Remember when every YouTube video was plastered with multiple obnoxious annotations overlaying parts of the screen and beseeching you to click? Well, that era is finally drawing to its inevitable close. The video platform discontinued its annotations editor on May 2nd, 2017, and will stop showing any existing annotations on January 15th, 2019.

This isn't much of a loss - annotations were never good - but it does mark the disappearance of a noteworthy part of YouTube's history. Annotations went live in 2008 and were immediately put to use by YouTube entertainers for selling merch and recommending new videos. While this may have been helpful from a business standpoint for the individual YouTuber, the notes added up to frustrating visual clutter for viewers, and weren't made with the platform's mobile future in mind.

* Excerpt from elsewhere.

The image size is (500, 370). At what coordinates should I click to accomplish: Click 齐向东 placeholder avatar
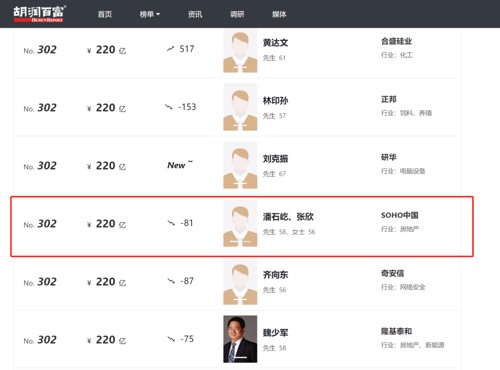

In 2016, YouTube launched end screens as a new interface for linking to videos and sites at the end of a video without using clunky workarounds that included annotations. The site also added cards, a tidier, less obtrusive pop-up option for mid-video text.

After the advent of those two features, Google noted that the use of annotations had decreased by over 70 percent by early 2017, leading it to discontinue the annotations editor that spring. Now, we have the exact cut-off date for older annotations, so you can go watch your favorite old-school annotation-laden video now for a flashback to a simpler yet more cluttered time - or just let them die in peace.